Triste destino o meu, esse de, nos instantes do meu enterramento, toda uma população de uma vasta cidade querer saber o meu nome e dali a minutos, com a última pá de terra deitada na minha sepultura, vir a ser esquecido, até pelos meus próprios parentes.

Faço esta reflexão somente por fazer, porque, desde muito, havia encontrado, no fundo das coisas humanas, um vazio absoluto.

 

Essa convicção me veio com as meditações seguidas que me foram provocadas pelo fato de meu filho Carlos, com quem gastei uma fortuna em mestres, a quem formei, a quem coloquei altamente, não saber nada desta vida, até menos do que eu.

 

Adivinhei isto e fiquei a matutar como que é que ele gozava de tanta consideração fácil e eu apenas merecia uma contrariedade? Eu, que...

 

Carlos, meu filho, se leres isto, dá o teu ordenado àquele pobre rapaz que te fez as sabatinas por "tuta-e-meia"; e contenta-te com o que herdaste do teu pai e com o que tem tua mulher ! Se não fizeres... ai de ti !

 

Nem o Carlos nem vocês outros, espero, encontrarão nesta última observação matéria para ter queixa de mim. Eu não tenho mais amizade, nem inimizade.

 

Os vivos me merecem unicamente piedade; e o que me deu esta situação deliciosa em que estou, foi ter sido, às vezes, profundamente bom.
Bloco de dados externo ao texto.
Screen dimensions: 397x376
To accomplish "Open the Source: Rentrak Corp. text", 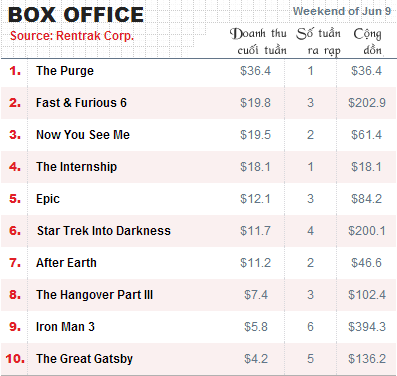I will point(72,36).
Atualmente, sou sempre...

 

Não seria, portanto, agora que, perto da terra, estou, entretanto, longe dela, que havia de fazer recriminações a meu filho ou tentar desmoralizá-lo. Minha missão, quando me consentem, é fazer bem e aconselhar o arrependimento.

 

Agradeço a vocês o cuidado que tiveram com o meu enterro; mas, seja-me permitido, caros parentes e amigos, dizer a vocês uma coisa. Tudo estava lindo e rico; mas um cuidado vocês não tiveram. Por que vocês não forneceram librés novas aos cocheiros das caleças, sobretudo, ao do coche, que estava vestido de tal maneira andrajosa que causava dó?

 

Se vocês tiverem que fazer outro enterro, não se esqueçam de vestir bem os pobres cocheiros, com o que o defunto, caso seja como eu, ficara muito satisfeito. O brilho do cortejo será maior e vocês terão prestado um obra de caridade.

 

Era o que eu tinha a dizer a vocês. Não me despeço, pelo simples motivo de que estou sempre junto de vocês. É tudo isto do

 

José Boaventura da Silva.

 

N.B. — Residência, segundo a Santa Casa: cemitério de São João Batista da Lagoa; e segundo a sabedoria universal, em toda a parte. — J.BS"

 

Posso garantir que transladei esta carta para aqui, sem omissão de uma vírgula.